===== DATASET CONTENT
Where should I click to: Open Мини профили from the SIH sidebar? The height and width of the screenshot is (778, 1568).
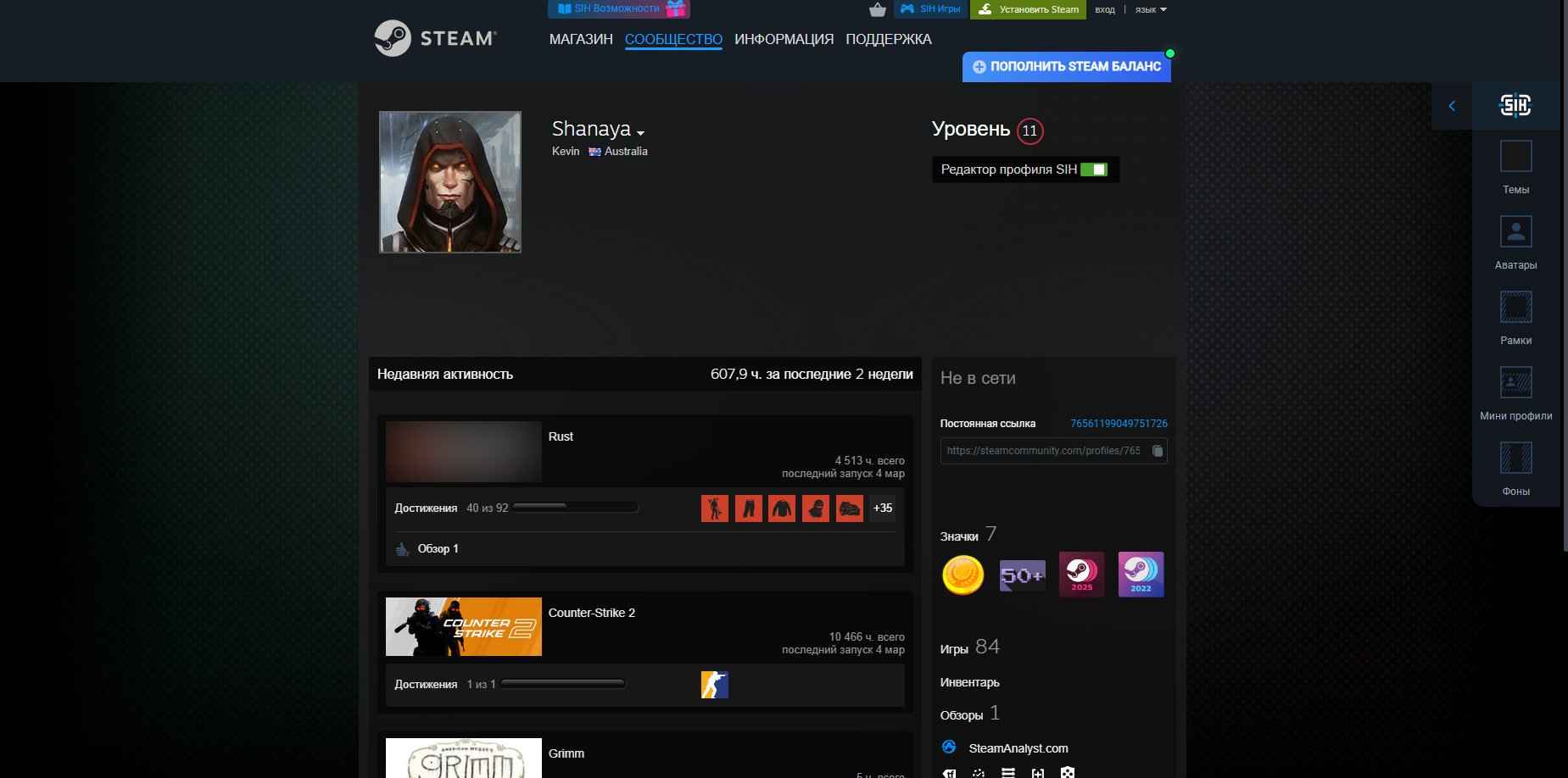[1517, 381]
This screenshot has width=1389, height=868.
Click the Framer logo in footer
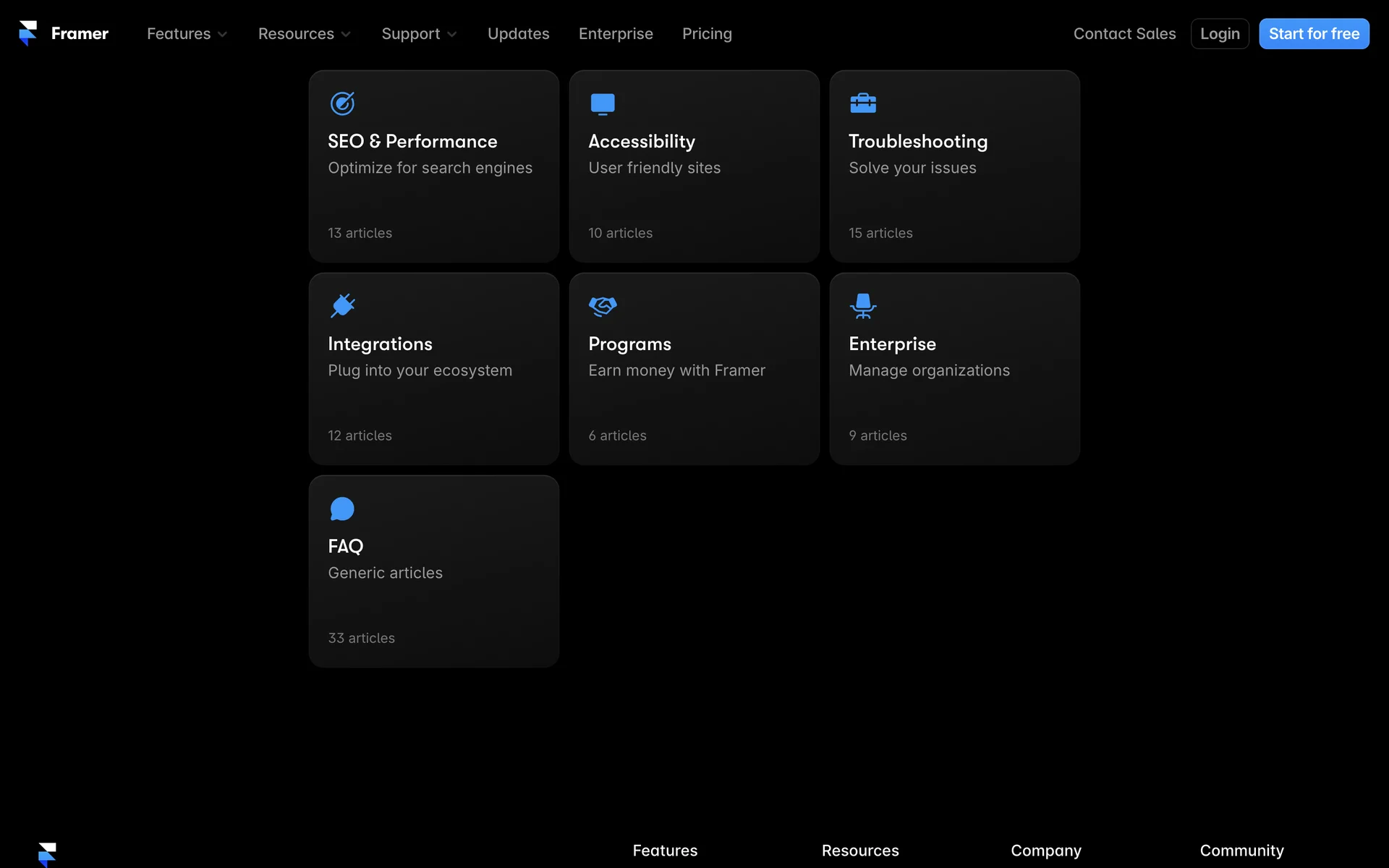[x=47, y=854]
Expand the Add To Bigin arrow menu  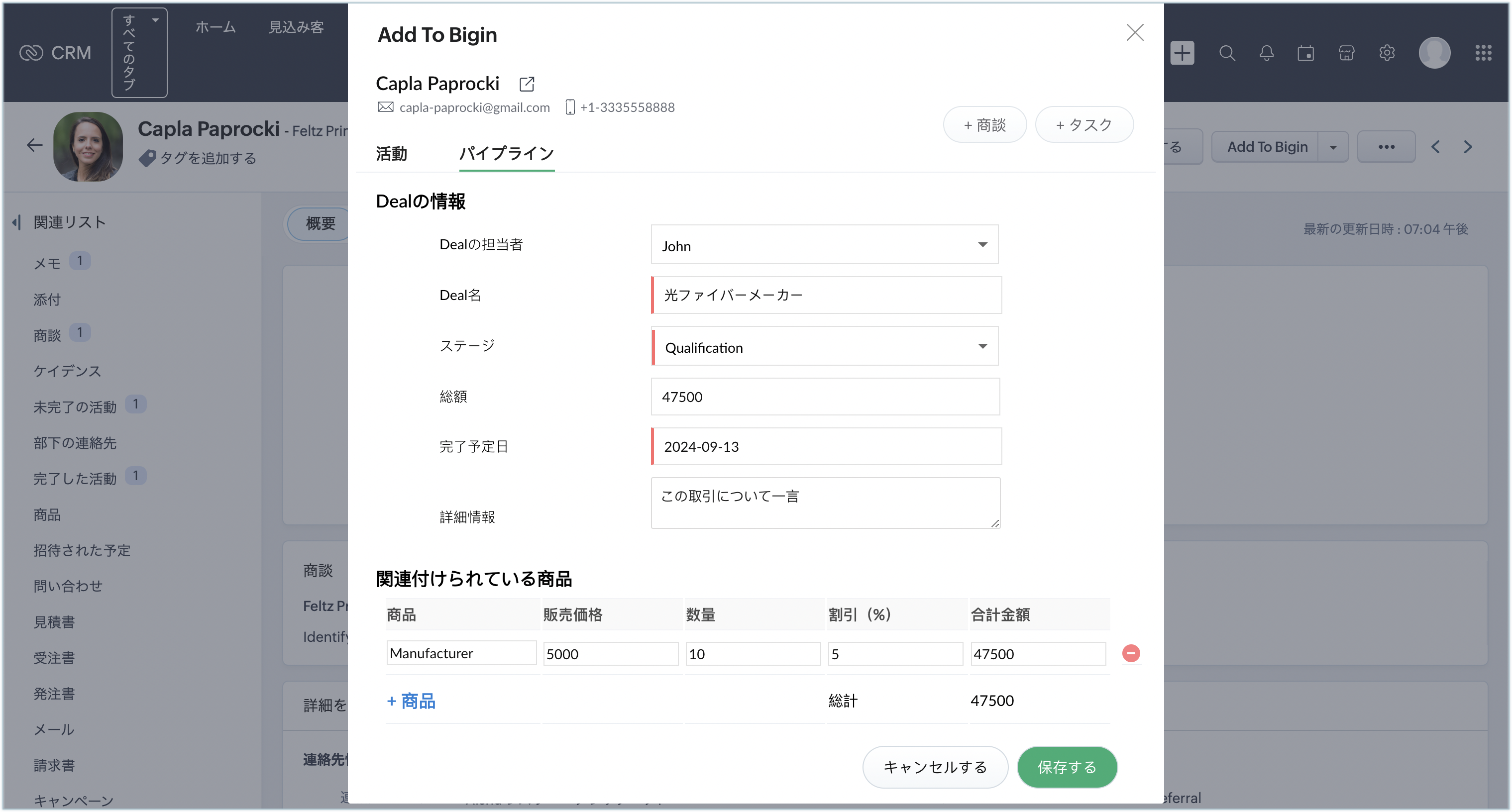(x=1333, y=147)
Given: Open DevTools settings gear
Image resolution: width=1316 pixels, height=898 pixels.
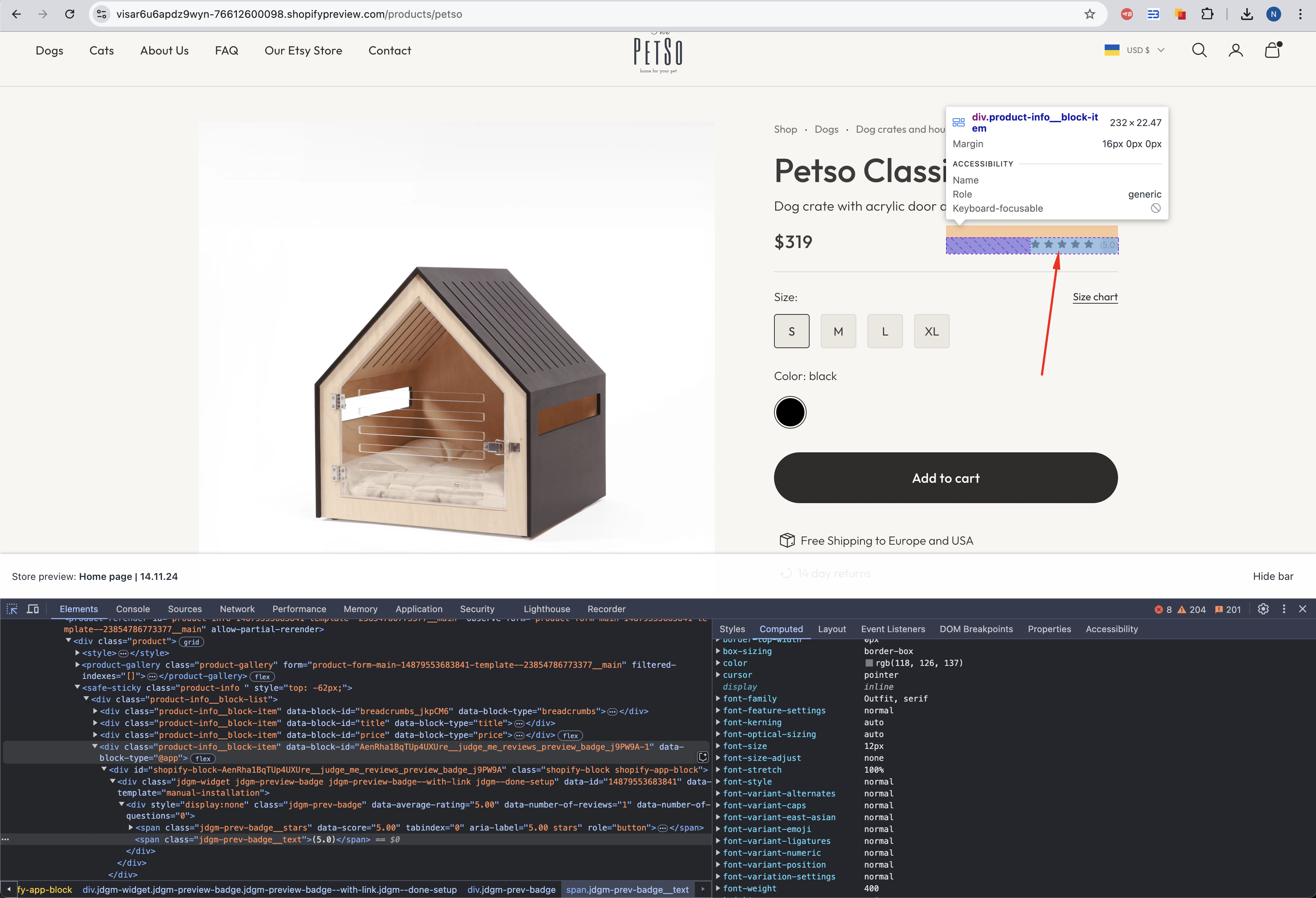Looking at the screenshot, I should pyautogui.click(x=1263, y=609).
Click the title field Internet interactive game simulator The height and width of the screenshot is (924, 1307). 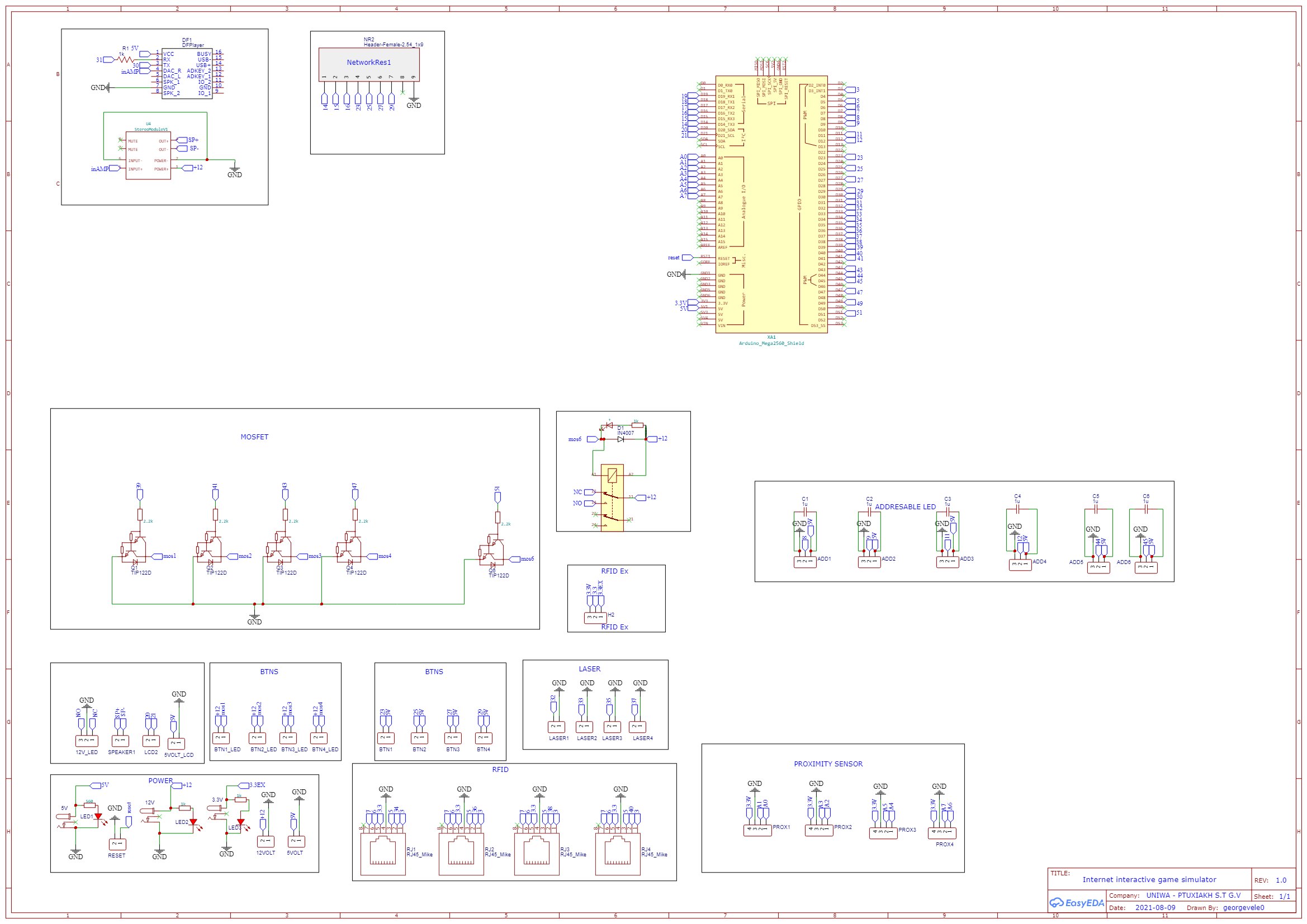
==========
**WHAT YOU WILL DO**
What the answer needs is every line from the one with "Image resolution: width=1316" through the last line of the data, reproduced word for word and with pictures omitted.

**WRITTEN SOLUTION**
Image resolution: width=1316 pixels, height=898 pixels.
Looking at the screenshot, I should pyautogui.click(x=1263, y=609).
Click the title field Internet interactive game simulator The height and width of the screenshot is (924, 1307). 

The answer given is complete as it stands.